Después de lanzar un enésimo suspiro esa noche, miró hacia arriba, hacia las bellas y enormes esferas de Piedra Cálida que alumbraban, con su común tono amarillento, el mármol del suelo y las paredes blancas grisáceas adornadas con cabezas de toros, lobos y gorilas de montaña.

Era un lugar espléndido.

—Cuando pague mi deuda, compraré un lugar así —susurró para sí, y sonrió con satisfacción al imaginarse administrando una maravilla como ese bar.

Pero cuando pensó que estaba relajándose por fin, pese a la espantosa música, a su nariz llegó un aroma que lo perturbó completamente. Ese olor, esa podredumbre indescriptible... Su corazón se aceleró, e, intentando disimular su creciente temor, comenzó a mirar a sus alrededores, buscando entre los rostros de los clientes risueños el origen del olor, deseando, con todas sus fuerzas, no ver a ese demonio de ojos verdes...

Pero algo tocó su hombro desde atrás. El mero tacto hizo que su piel se congelara.

Brown se levantó de un salto e hizo caer la silla metálica hacia atrás. Eso llamó la atención de tres hombres y tres mujeres sentados en una larga mesa, cerca de la barra.

—¿Jefe? —dijo una voz ronca, conocida para Brown, provocando que soltara todo el aire que había estado conteniendo inconscientemente.

Brown se volteó hacia él, con una sonrisa forzada.

—Me sorprendiste —dijo, estrechándole a Bill el hombro.

—Eso noté... Hola jefe.

Brown le dio una palmada en la espalda, respondiéndole el saludo.

Bill, le regresó una mirada sospechosa, disponiéndose, sin que nadie se lo pidiera, a recoger el asiento de Brown.

—Gracias —agradeció Brown—. Te ves ridículo, por cierto.

—Cállate —contestó Bill.

El calvo Bill tenía un aparentemente caro caftán violeta brillante y unos pantalones del mismo color, holgados. Sobre sus hombros colgaba una ostentosa capa blanca con bordados dorados, y llevaba su daga curva colgada al cinto de cuero que parecía recién fabricado.

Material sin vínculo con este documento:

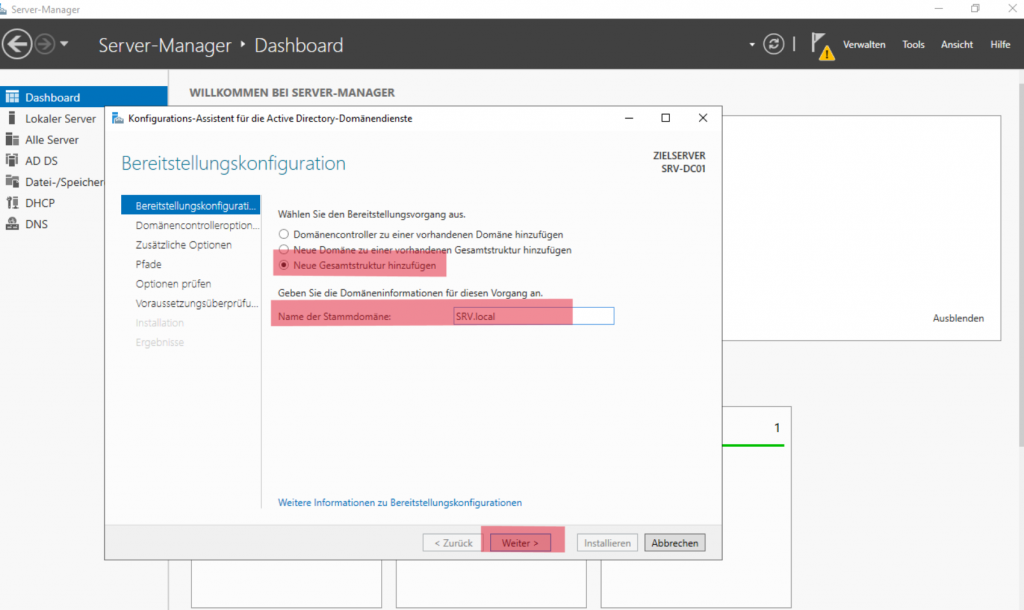Screen dimensions: 1024x610
Task: Open Alle Server in the sidebar
Action: pyautogui.click(x=51, y=140)
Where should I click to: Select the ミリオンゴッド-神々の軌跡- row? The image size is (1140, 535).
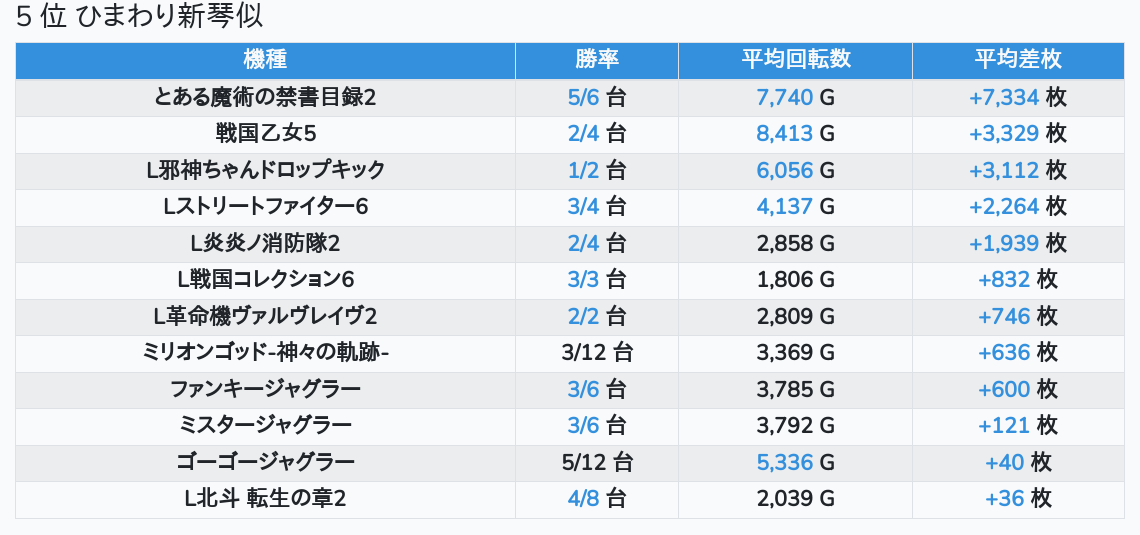[569, 353]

Brown, notando que el olor petulante a demonio se desvanecía con el paso de los segundos, lanzó un suspiro, tomando asiento nuevamente. ¿Por qué de repente ese olor había llegado a él? Era la primera vez que percibía la pestilencia estando lejos de la esclava y, además, despierto. Así que sí, era bastante raro.

Bill arrastró a su lado otra silla metálica desocupada que había por allí y también se sentó, apoyando los codos en la barra.

—Definitivamente te luce más el atuendo de mercenario —añadió Brown, señalando de forma burlesca a Bill, y luego soltando una ligera carcajada, algo forzada—. Así pareces un viejo ricachón, lampiño con cara de bebé que no hace ejercicio. ¿Puedes respirar con ese traje tan ajustado?

—Ja Ja ja. Muy gracioso, jefe. —Bill refunfuñó y tamborileó la madera de la barra con los dedos, frunciendo el ceño. Sus mejillas regordetas se veían ligeramente enrojecidas—. Quise probarme algo nuevo, ya que tenía dinero.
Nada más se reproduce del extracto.